I have endless amounts of homework. Its so endless. I can’t see the light at the end of the tunnel. Its so endless that I know I won’t have time to socialize. Its so endless that it feels like I have to run miles and miles that are neverending. Its so ENDLEEEESSSSSSS. Why does Buddha not give me the power to be ascetic so that I won’t have to care about this homework.
I want to move to Japan where everything seems to spur around serenity, politeness, and class. I hate people here. I hate snobby bitch ass people who act like they know everything. I also hate nasty hood rat kids roaming the streets acting like they’re the shit. I hate people.
So i have an impossible dream of mine that will never happen :). When I graduate highschool I’m gonna move up to San Fransisco for school majoring in an art of some sort. Then I go from place to place to paint murals(fucking impossible), I meet some young lad who dresses fashionable as hell. Hes funny and has a sense of humor, up to date. We do on dates and eat everything but never get fat. He rides bikes and tells me stories. I go home to visit, bringing him along. We go back. I get a dog and its a shiba inu. I travel to Japan for one summer. I meet people. I eat food. I come back for school again. and then the dream is impossible so it never ends.

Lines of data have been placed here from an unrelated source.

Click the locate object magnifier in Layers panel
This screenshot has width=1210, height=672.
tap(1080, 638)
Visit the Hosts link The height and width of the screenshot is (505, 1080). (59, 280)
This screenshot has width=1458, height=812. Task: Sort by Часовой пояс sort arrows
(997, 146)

that last year’s stress was 10x less than this years stress. Its only been 3 weeks of school and I’m already failing a stupid class. What is wrong with me. I want to live not study. I’ve got too many things going on at once. I need to learn time management or I’m screwed but then again I love sleep and people and the OUTSIDE world. D: I hate school; specifically I hate daily hw and unnecessary stupid class conversations that I don’t care to contribute to.

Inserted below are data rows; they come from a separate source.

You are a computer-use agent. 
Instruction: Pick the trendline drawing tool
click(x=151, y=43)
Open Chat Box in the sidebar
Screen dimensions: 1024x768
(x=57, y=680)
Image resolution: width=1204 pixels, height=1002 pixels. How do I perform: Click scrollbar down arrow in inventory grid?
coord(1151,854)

I really enjoy being alone, not depending on someone else. Taking care of myself and my problems, because at the end of the day, I’m all I got. I feel as if a lot of people aren’t worth my time, actually, I just feel like I’m in a different world than others. I feel like most relationships don’t last, which is why I’m not that hungry for one. But there’s a part inside of me that wants a relationship. However, I’d want our relationship to be unique and special. I don’t want to waste my time, effort, and heart.. I mean, does anyone? But.. I also know that everything ends. Life ends, relationships end, etc etc. It happens all of the time. So how do you know if a relationship is going to be how you want it to be? You just don’t know, so you have to take that risk. But when you take a risk, you put your heart at risk. You become vulnerable. You immediately become vulnerable to heartbreak, and trust me, heartbreak is one of the most gruesome pains one can ever experience. So back to being alone.. I really like it. You know what, I actually somewhat like the idea of falling in love.. rather than the whole process of falling in love. It kind of saves you the trouble. The feeling of being loved, though.. is perhaps the most wonderful feeling you could ever experience in life. I don’t know. I feel as if no one should go and try to look for ‘love’, or a relationship. Just let things fall into place. That’s what I think. Love is patient, so you should try and be patient too. But then again, there we go back to that one thought.. the thought that you might just never meet someone that will satisfy your needs. You know, we get so bored easily. When we have too much of something, we as human beings tend to throw away those things, like nothing. I get bored of people easily. I really do. I like interesting people. Weird people. Unique people. People who are out of the ordinary. Life’s too short and dull for boring people. Don’t you think? At the end of the day, all I want is a lot of money, good food, nice clothes, genuine friends, and a faithful lover. That’s all.
What goes on in my head, that I can not put into words. This.